Cette différence entre les paquets fiscaux et la réalité de l’usage de la voiture crée une niche fiscale et sociale : au lieu de lui verser un salaire, l’entreprise en offre à son salarié l’équivalent dans une voiture de fonction. . En conséquence, le salarié sera imposé sur une assiette bien inférieure – à 9 ou 12 heures. %, ou à 30 ou 40 % — uniquement sur un salaire imposé à 100 %. Nous avons intégré un autre élément dans le calcul : la dépréciation du véhicule de société. Celle-ci étant légalement considérée comme une charge, l’entreprise peut déduire son coût de son résultat fiscal grâce aux règles d’amortissement, et donc bénéficier d’une réduction d’impôt sur les sociétés. Là encore, il s’agit d’une sorte de niche fiscale.
Selon nos calculs, la conjonction de ces deux mécanismes génère une perte de 4 milliards d’euros chaque année pour la Sécurité sociale et l’État. Nous avons pris le pire exemple, à savoir le cas d’un BMW X3, un véhicule très cher, assemblé et importé des Etats-Unis. Dans l’hypothèse d’un recours légal, c’est-à-dire uniquement dans le secteur privé, le manque à gagner pour l’Etat et la Sécurité sociale s’élève à 23.200 euros par an. Nous avons également observé que les voitures de société sont généralement plus grandes et plus « SUVifié » que ceux achetés par les ménages.
Quelles sont les conséquences de cette fiscalité inadaptée ? ?
On constate aujourd’hui un gros retard des entreprises françaises dans la transition de leurs flottes vers les véhicules électriques. Au premier semestre 2024, il y a eu 25 % de part de marché en électrique côté particulier, et seulement 11 % du côté des entreprises. C’est une tendance que nous observons depuis maintenant cinq ans. Une partie de ce retard peut être attribuée à notre système de taxation des voitures de société. Avoir un thermique ou un hybride reste bien plus intéressant que d’avoir un salaire, tant pour l’employeur que pour le salarié.

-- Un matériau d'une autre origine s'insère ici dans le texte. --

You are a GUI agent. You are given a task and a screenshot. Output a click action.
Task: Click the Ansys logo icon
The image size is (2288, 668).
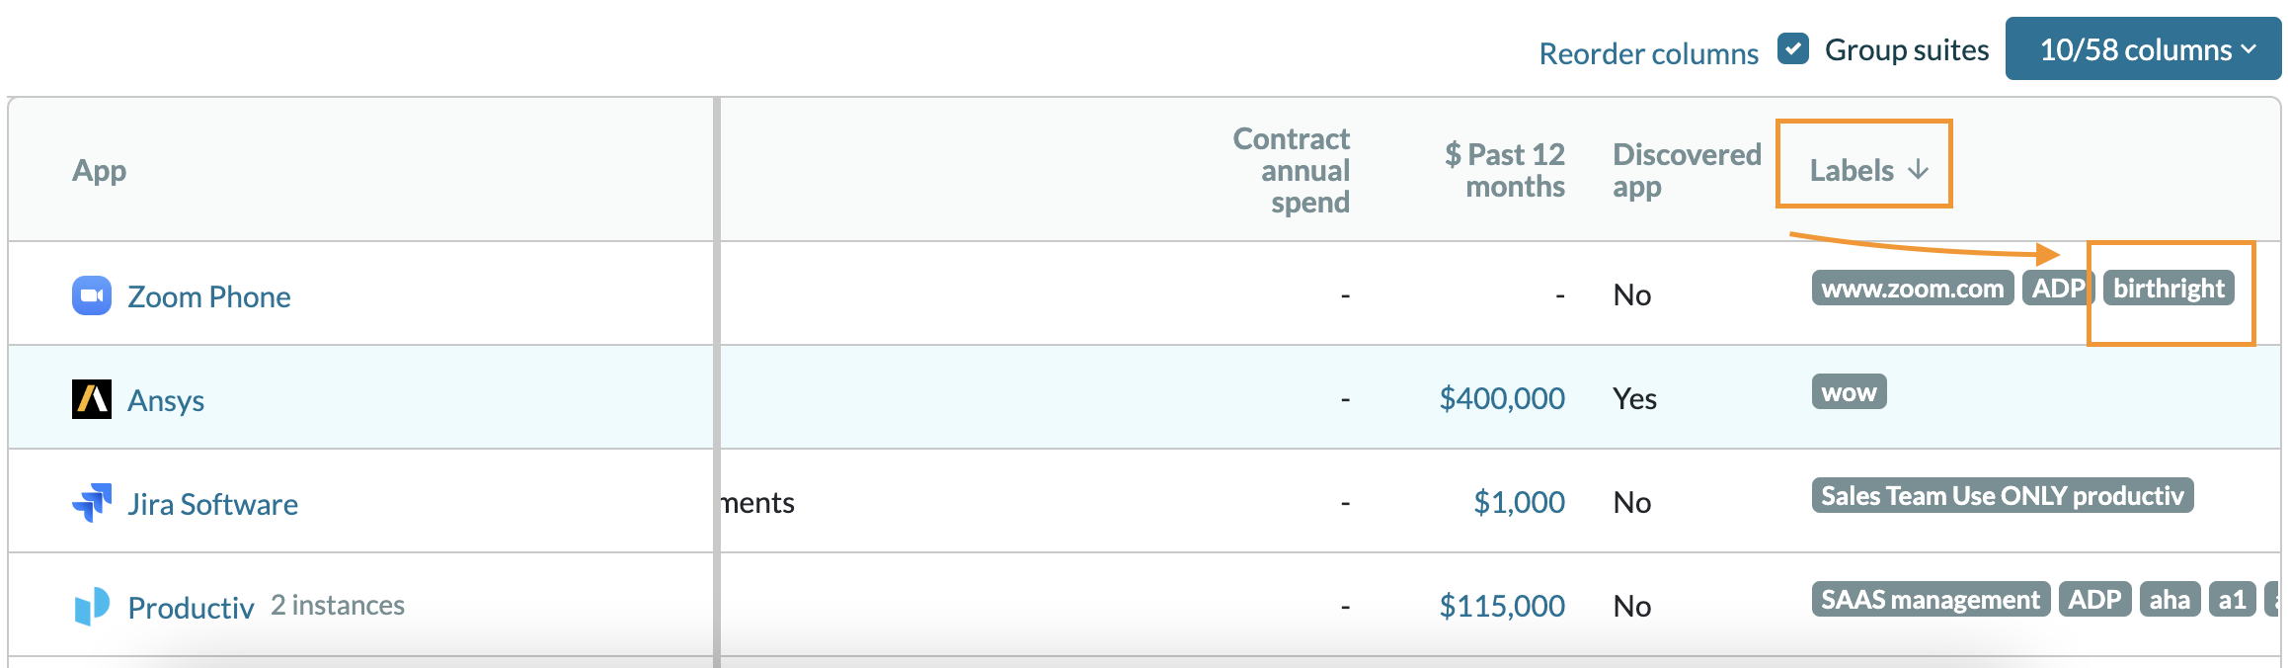pos(92,399)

Le Royaume-Uni a modifié ses règles fiscales sur les voitures de société en 2021. Depuis lors, la part de marché électrique des voitures de société a considérablement augmenté. Dans tous les pays qui ont réussi à organiser une transition rapide de leurs entreprises vers l’électricité, on retrouve soit des subventions ou une fiscalité très favorables à l’électricité soit, à l’inverse, des taxes qui ont pesé plus lourdement sur le thermique des entreprises. Les entreprises organisent la transition lorsqu’elles commencent à payer trop cher.
Quelles mesures préconisez-vous pour sortir de cet écueil en France ? ?
Nous réclamons une réduction de l’écart fiscal, qui est trop important. Cela signifie augmenter les prestations en nature : au lieu d’être à 9 et 12 heures % de taxation sur les nouveaux achats, on passerait au 18 et au 24 %, et au lieu de 30 et 40 % dans locationnous devrions passer à 50 et 60 %. Cela nous rapprocherait de la réalité de l’utilisation d’une voiture de société. Il faut aussi conserver un avantage spécifique sur l’électrique pour qu’il soit plus intéressant que d’avoir du thermique. Enfin, l’employeur doit être tenu de justifier que la voiture de société est réellement utile à ce travail afin de pouvoir être attribuée à un salarié. Ici, nous ciblons spécifiquement « salaires des voitures » dont on sait qu’elles n’ont pas de réelle utilité professionnelle, et qu’il s’agit simplement d’un avantage fiscal indu.